BEGIN SUPPLIED INFORMATION
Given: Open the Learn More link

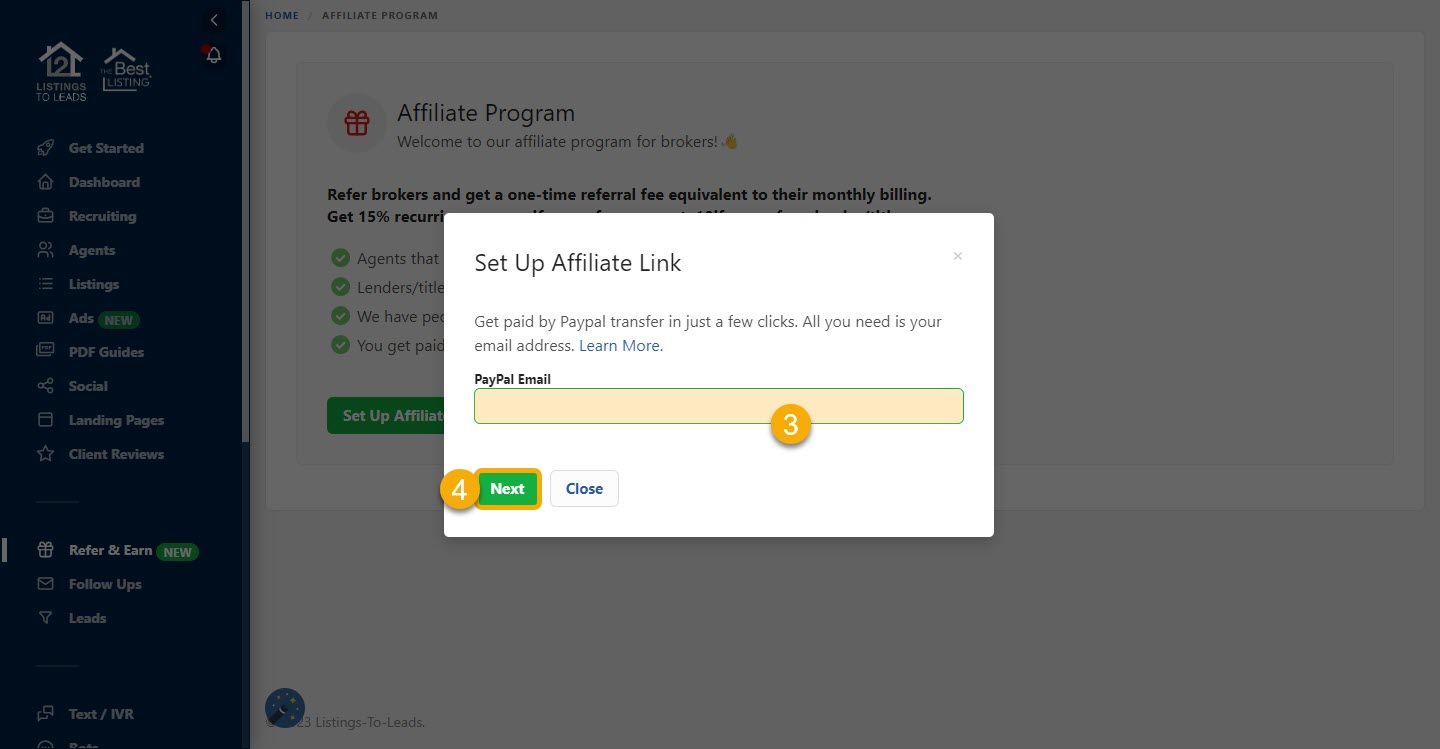Looking at the screenshot, I should [x=619, y=345].
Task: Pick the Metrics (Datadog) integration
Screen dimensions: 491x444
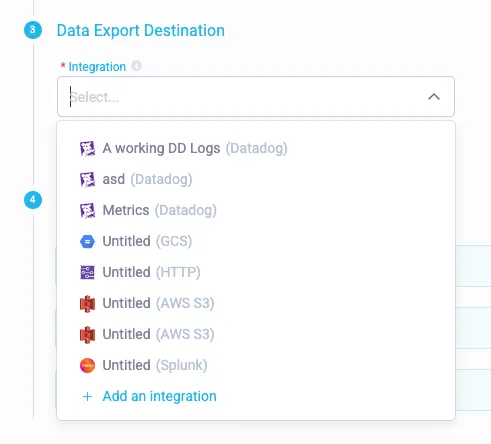Action: (x=256, y=210)
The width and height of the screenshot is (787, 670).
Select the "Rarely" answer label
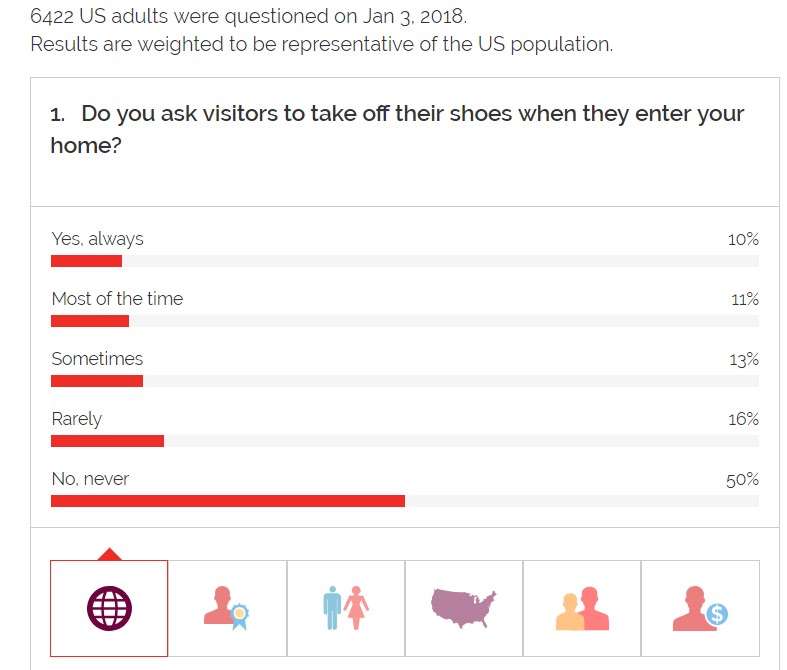pos(77,419)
END SUPPLIED INFORMATION
• EXERCISE BRIEF
An exact reproduction of the data is needed, with no pictures included.

• REPLY TO THE EXERCISE
Given: Open the Learn More link

Looking at the screenshot, I should [x=619, y=345].
Task: Pick the Metrics (Datadog) integration
Screen dimensions: 491x444
Action: (x=256, y=210)
The width and height of the screenshot is (787, 670).
Select the "Rarely" answer label
pos(77,419)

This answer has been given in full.